3. Deriving Jacobi's Formula: $d|X| = |X| \text{tr}(X^{-1} dX)$ Substituting the relationship $X^* = |X| X^{-1}$:

\[d|X| = \text{tr}(|X| X^{-1} dX) = |X| \text{tr}(X^{-1} dX)\]

This is Jacobi's Formula, relating the rate of change of the determinant to the inverse and trace of the matrix.

4. Gradient of the Log-Determinant $\frac{\partial \ln |X|}{\partial X}$ Compute the total differential for $f = \ln |X|$ and substitute Jacobi's Formula:

\[df = d(\ln |X|) = \frac{1}{|X|} d|X| = \text{tr}(X^{-1} dX)\]

Comparing this to the standard form $df = \text{tr}\left( \left(\frac{\partial f}{\partial X}\right)^T dX \right)$:

$$\left( \frac{\partial \ln |X|}{\partial X} \right)^T = X^{-1} \implies \frac{\partial \ln |X|}{\partial X} = (X^{-1})^T$$.

(Note: If $X$ is symmetric, the result simplifies to $X^{-1}$)

Determinant Derivative $d|X|$ (Matrix Differential Method)

This derivation is entirely independent of element-wise Laplace expansion, utilizing only the multiplicative properties of determinants and the linearity of the trace.

Core Lemma (Infinitesimal around Identity): For an infinitesimal perturbation $dE$ to the identity matrix $I$:

\[|I + dE| = 1 + \text{tr}(dE) + o(\|dE\|)\]

Intuition: If $dE$ has eigenvalues $\lambda_i$, then $|I+dE| = \prod (1+\lambda_i) = 1 + \sum \lambda_i + \dots = 1 + \text{tr}(dE)$.

Description of the task: Transcribe the stretch of the determinant derivation above that opens with the words containing "Determinant Derivative $d|X|$" and closes with "of the trace.".

Dataset records:
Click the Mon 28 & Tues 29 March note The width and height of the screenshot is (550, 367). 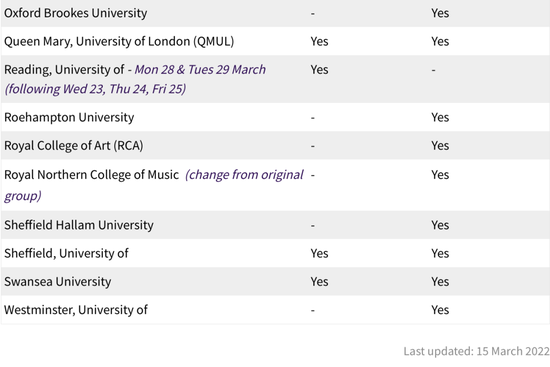click(x=200, y=69)
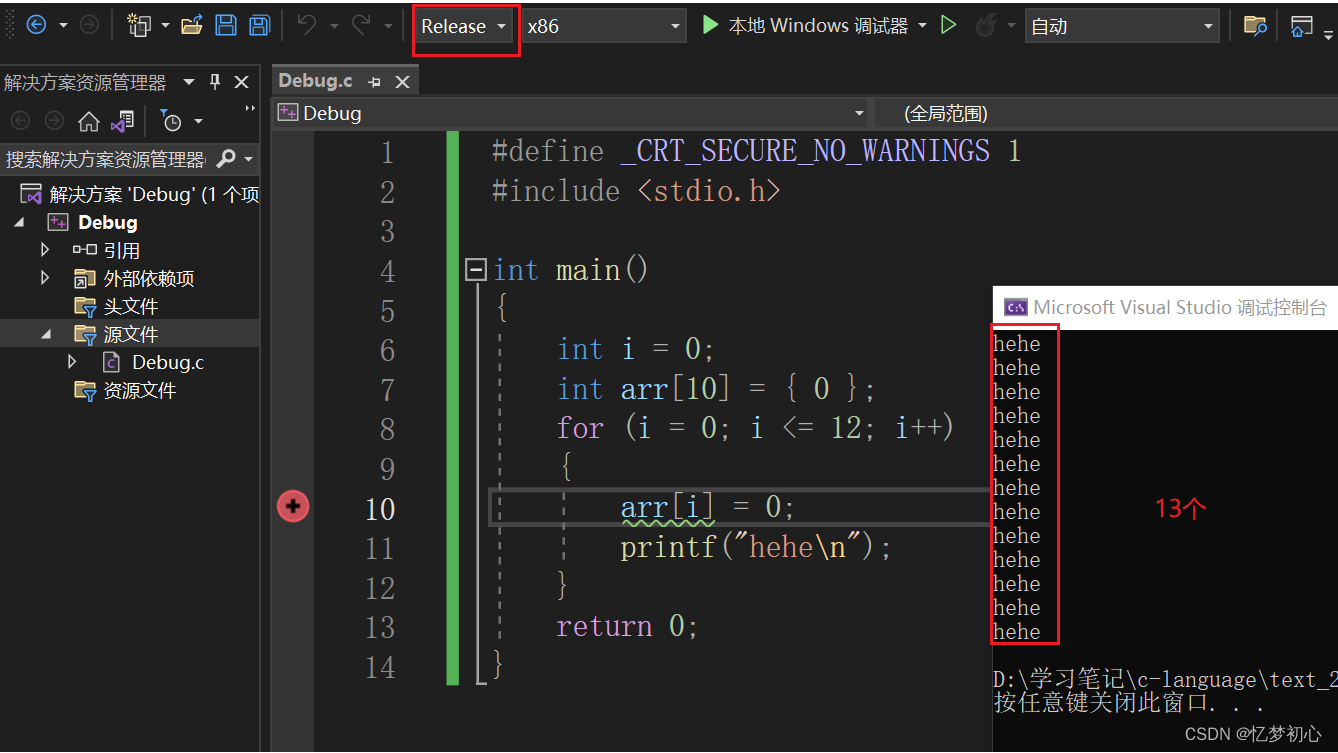Click the pending changes filter clock icon

[172, 122]
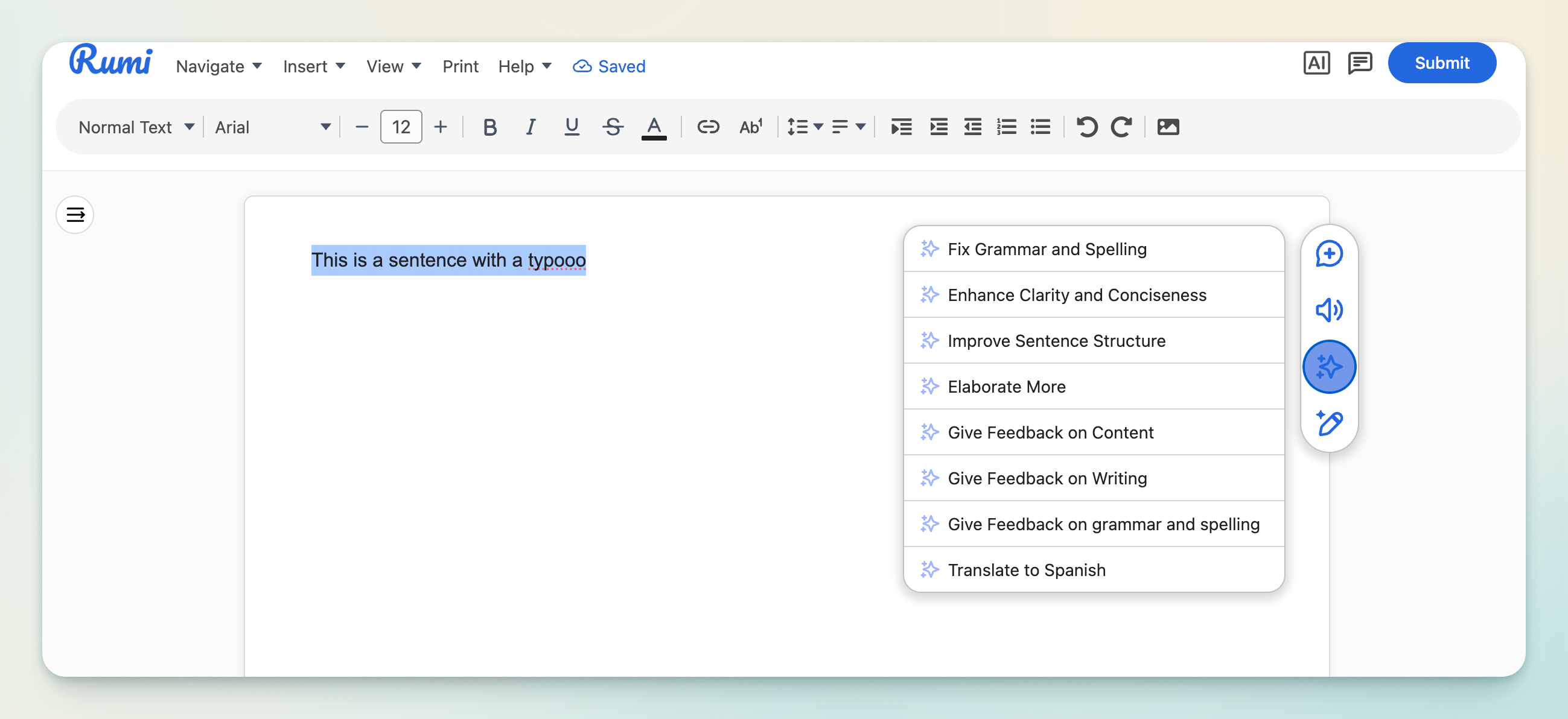Open the AI panel icon in header
Screen dimensions: 1568x719
(x=1315, y=63)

Task response:
Determinant Derivative $d|X|$ (Matrix Differential Method)

This derivation is entirely independent of element-wise Laplace expansion, utilizing only the multiplicative properties of determinants and the linearity of the trace.